Noting the highlights….
•The federal regulatory cost reached $1.885 trillion in 2015.
•Federal regulation is a hidden tax that amounts to nearly $15,000 per U.S. household each year.
•In 2015, 114 laws were enacted by Congress during the calendar year, while 3,410 rules were issued by agencies. Thus, 30 rules were issued for every law enacted last year.
•Many Americans complain about taxes, but regulatory compliance costs exceed the $1.82 trillion that the IRS is expected to collect in both individual and corporate income taxes from 2015.
•Some 60 federal departments, agencies, and commissions have 3,297 regulations in development at various stages in the pipeline.
•The top five federal rulemaking agencies account for 41 percent of all federal regulations. These are the Departments of the Treasury, Commerce, Interior, Health and Human Services, and Transportation.

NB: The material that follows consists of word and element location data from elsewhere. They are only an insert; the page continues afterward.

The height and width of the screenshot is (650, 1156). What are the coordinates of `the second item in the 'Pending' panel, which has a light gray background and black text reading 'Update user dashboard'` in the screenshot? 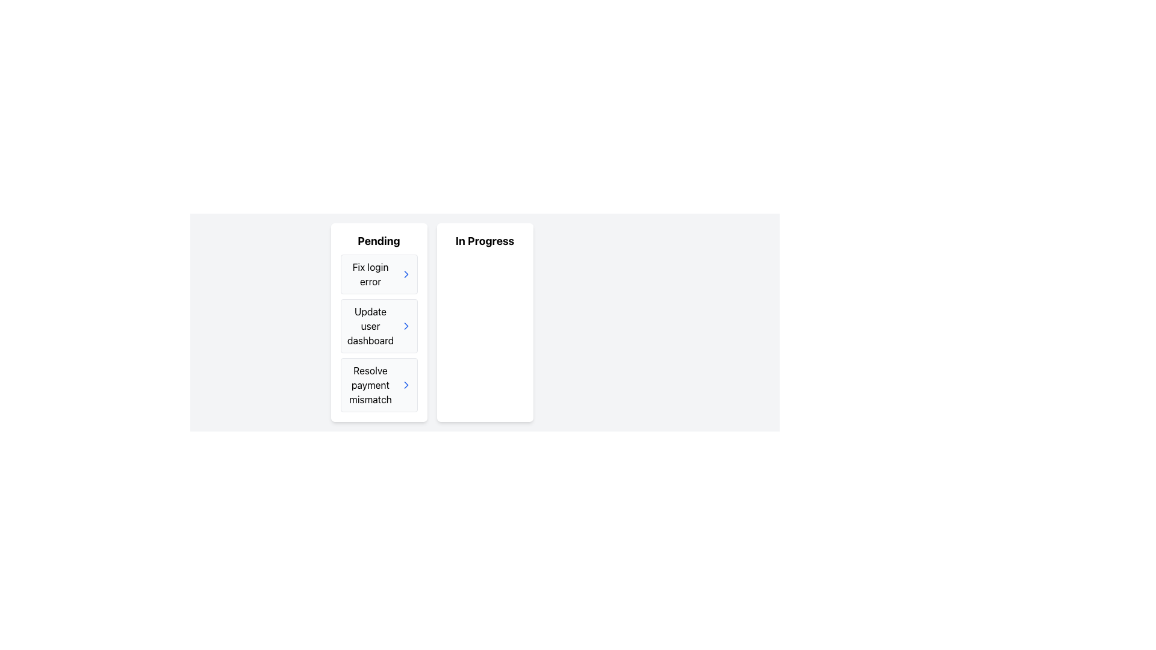 It's located at (378, 326).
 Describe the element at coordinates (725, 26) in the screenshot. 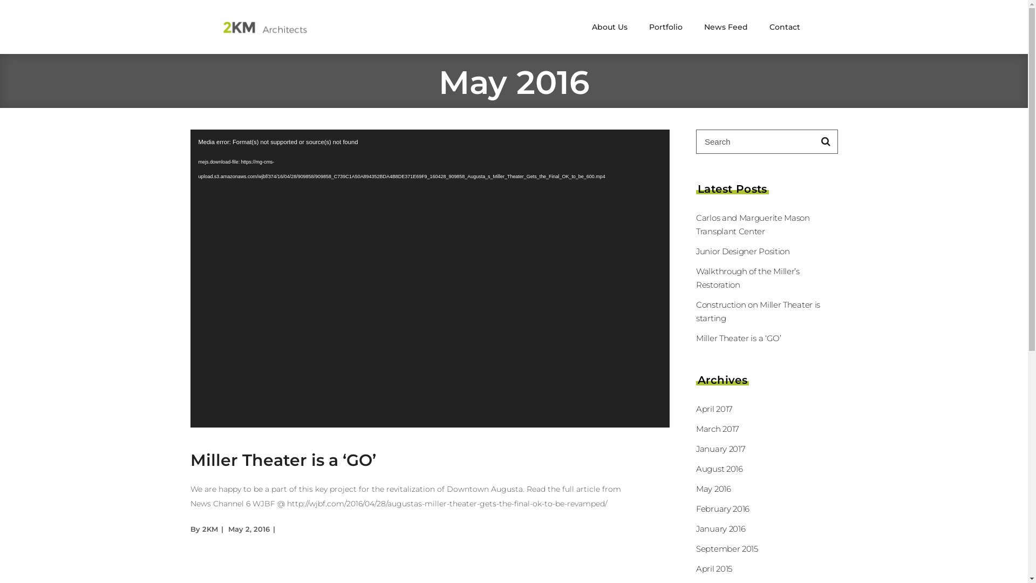

I see `'News Feed'` at that location.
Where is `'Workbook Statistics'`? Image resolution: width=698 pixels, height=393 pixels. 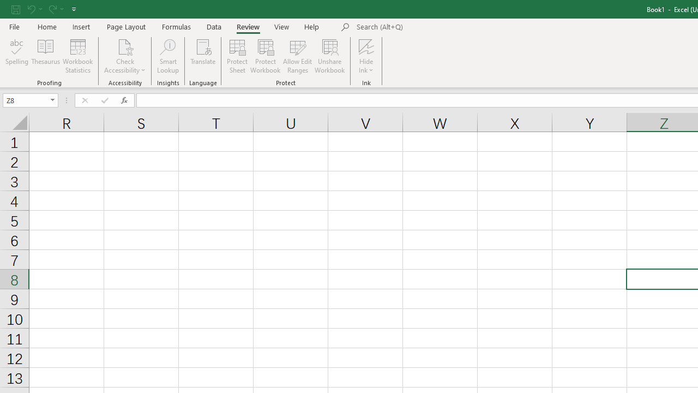
'Workbook Statistics' is located at coordinates (77, 56).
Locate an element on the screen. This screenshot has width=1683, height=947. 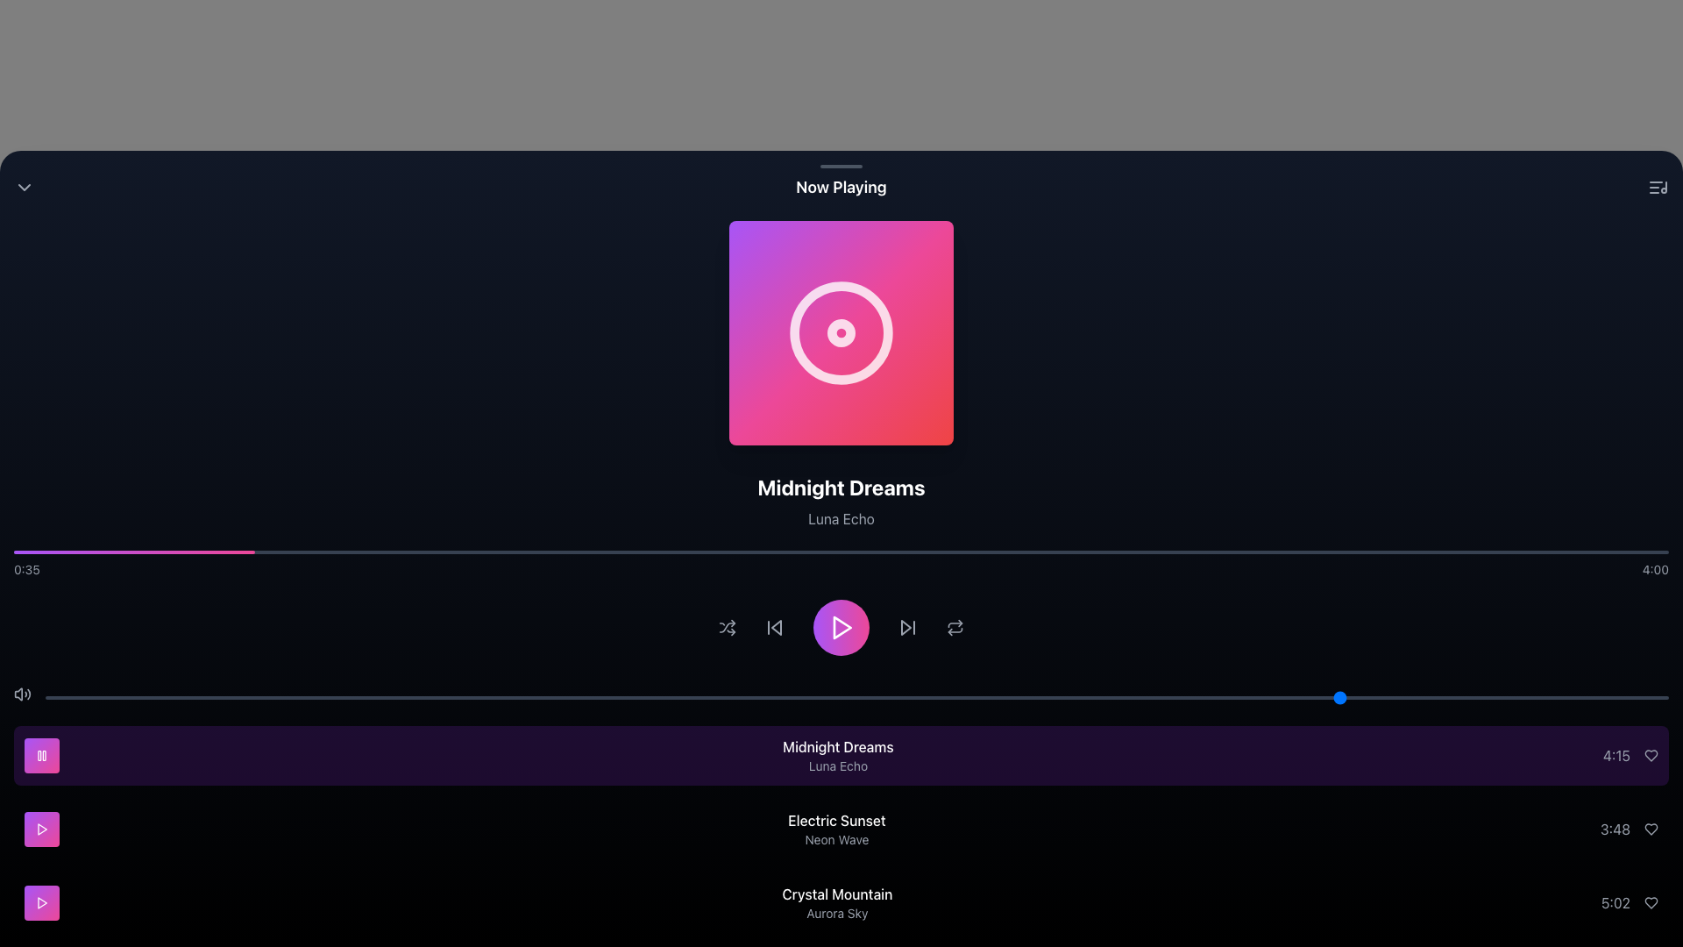
the text element displaying '5:02', which is styled in gray color and aligned to the rightmost end of its row, adjacent to 'Crystal Mountain Aurora Sky' and icons is located at coordinates (1615, 902).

•The 2015 Federal Register contains 80,260 pages, the third highest page count in its history. Of the seven all-time-highest Federal Register total page counts, six occurred under President Obama.
•The George W. Bush administration averaged 62 major regulations annually over eight years, while the Obama administration has averaged 81 major regulations annually over seven years.
Agencies do not answer to voters. Yet in a sense, regulators and the administration, rather than Congress, do the bulk of U.S. lawmaking. Years of unbudgeted growth of the federal regulatory enterprise are worrisome when no one can claim with certainty that regulatory benefits exceed costs. But agencies are not the only culprits. For too long, Congress has shirked its constitutional duty to make the tough calls. Instead, it delegates substantial lawmaking power to agencies and then fails to ensure that the regulations deliver benefits that exceed costs.110 Thus, agencies can hardly be the only ones faulted for suboptimal or damaging regulation or for not ensuring that only good rules get through.
The last paragraph appears in the last section, and is accurate in that the multitude of regulations are not routed through Congress as it should be. This is a good extensive report.